• **Extrait fourni**:
# # # # # # #
Comment filmer la maltraitance ordinaire ?
Le Montoirien et réalisateur Pierre Mobèche, avec son association Valoris’Action, bien connu dans le monde du handicap, vient de terminer un projet pour la mutuelle AG2R La Mondiale, une série de cinq courts métrages sur le thème de «Comment lutter contre la maltraitance ordinaire ?» filmés à l’Hospitalet à Montoire. L’un d’eux «La disparition d’Anna» a été sélectionné pour le Festival Regards Croisés les 6 et 7 novembre à Saint Malo (35).
Au tout départ de cette nouvelle aventure de Pierre Mobèche qui connait bien le festival pour avoir remporté par 3 fois le grand prix du jury pour ses films, il y a la mutuelle AG2R La Mondiale. En effet, elle cherchait par ces films à sensibiliser lors de formations, les professionnels de santé sur la maltraitance ordinaire, ce sentiment que le patient dans un établissement ressent d’être un peu abandonné, mal ou pas renseigné et d’avoir été insuffisamment écouté, un sentiment que l’on a tous vécu. «Ces courts métrages ont tous été réalisés en collaboration avec les résidents de l’Hospitalet, répartis en amont en groupes de travail sur le thème « C’est quoi la maltraitance ?», car on ne désirait pas uniquement un point de vue de «sachant» qu’ont parfois les institutions» détaille le réalisateur.
[Sa parole est uniquement son regard]
De ces groupes de réflexion gérés exclusivement par l’établissement de santé sans que Pierre intervienne, cinq thèmes ont été retenus comme les mauvais gestes, les mauvaises paroles ou l’intimité. Le réalisateur se plonge, à partir de ces exemples concrets, dans l’écriture des scénarios qui, après quelques corrections, sont acceptés. A l’exemple du film de 6mn «La disparition d’Anna», retenu au Festival Regards Croisés et tourné en une seule journée, Anna de son vrai prénom Magaly, est une patiente sur son fauteuil roulant qui ne parle pas, sa parole est uniquement son regard. «En réalité, Magaly parle très peu malgré des capacités intellectuelles. Dans le film, c’est quelqu’un qui est maltraité, pas physiquement bien sûr mais juste parce que l’on ne fait pas attention à elle. Il y a une scène par exemple où les aides-soignantes parlent de leurs vacances sans faire attention à elle qui est sur les toilettes. On s’aperçoit que les gestes des professionnels de santé sont plus que mécaniques. Ce n’est pas volontaire, ce sont de petites choses, pas de grande maltraitance, mais mis bout à bout, c’est pesant» explique Pierre Mobèche. La disparition d’Anna, ce n’est pas une disparition physique, aucun inspecteur de police pour enquêter mais une disparition progressive de sa personnalité, son individualité, Anna devient peu à peu comme un objet. Un film miroir pour les professionnels pour qu’ils puissent, à travers ces images, prendre du recul.
# # # # # # #
• **Consigne**:
Répondez à ces questions d'après l'article sur la maltraitance ordinaire.
(a) À quel festival « La disparition d'Anna » a-t-il été sélectionné, et à quelles dates ?
(b) Combien de fois Pierre Mobèche a-t-il remporté le grand prix du jury de ce festival ?
(c) En combien de temps « La disparition d'Anna » a-t-il été tourné ?

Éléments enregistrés
# # # # # # #
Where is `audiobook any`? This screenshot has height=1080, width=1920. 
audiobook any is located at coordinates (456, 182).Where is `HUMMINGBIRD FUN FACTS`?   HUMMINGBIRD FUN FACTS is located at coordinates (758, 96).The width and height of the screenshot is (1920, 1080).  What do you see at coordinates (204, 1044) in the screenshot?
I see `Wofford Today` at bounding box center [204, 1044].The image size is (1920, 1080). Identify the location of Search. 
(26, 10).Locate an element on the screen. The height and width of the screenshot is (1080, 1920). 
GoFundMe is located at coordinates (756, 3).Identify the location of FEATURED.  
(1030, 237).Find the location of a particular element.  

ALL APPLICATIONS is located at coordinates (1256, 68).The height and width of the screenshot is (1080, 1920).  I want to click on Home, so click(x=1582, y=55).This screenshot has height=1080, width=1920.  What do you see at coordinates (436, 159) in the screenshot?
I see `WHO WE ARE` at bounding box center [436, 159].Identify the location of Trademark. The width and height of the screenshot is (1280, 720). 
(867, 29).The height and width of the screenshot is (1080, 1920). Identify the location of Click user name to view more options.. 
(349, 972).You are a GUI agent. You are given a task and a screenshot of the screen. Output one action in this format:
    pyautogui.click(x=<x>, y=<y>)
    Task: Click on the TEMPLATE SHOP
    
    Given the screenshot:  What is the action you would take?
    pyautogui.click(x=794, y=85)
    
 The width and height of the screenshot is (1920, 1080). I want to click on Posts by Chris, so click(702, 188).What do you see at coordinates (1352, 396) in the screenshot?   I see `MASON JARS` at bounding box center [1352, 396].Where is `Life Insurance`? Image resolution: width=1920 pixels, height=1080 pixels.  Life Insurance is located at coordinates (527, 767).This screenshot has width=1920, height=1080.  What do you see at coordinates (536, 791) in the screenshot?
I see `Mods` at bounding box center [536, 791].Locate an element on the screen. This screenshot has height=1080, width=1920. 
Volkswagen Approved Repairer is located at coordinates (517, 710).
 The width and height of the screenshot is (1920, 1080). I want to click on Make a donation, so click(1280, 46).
# # # # # # #
• **Corrigé**:
(a) Au Festival Regards Croisés, les 6 et 7 novembre, à Saint Malo.
(b) Trois fois.
(c) En une seule journée.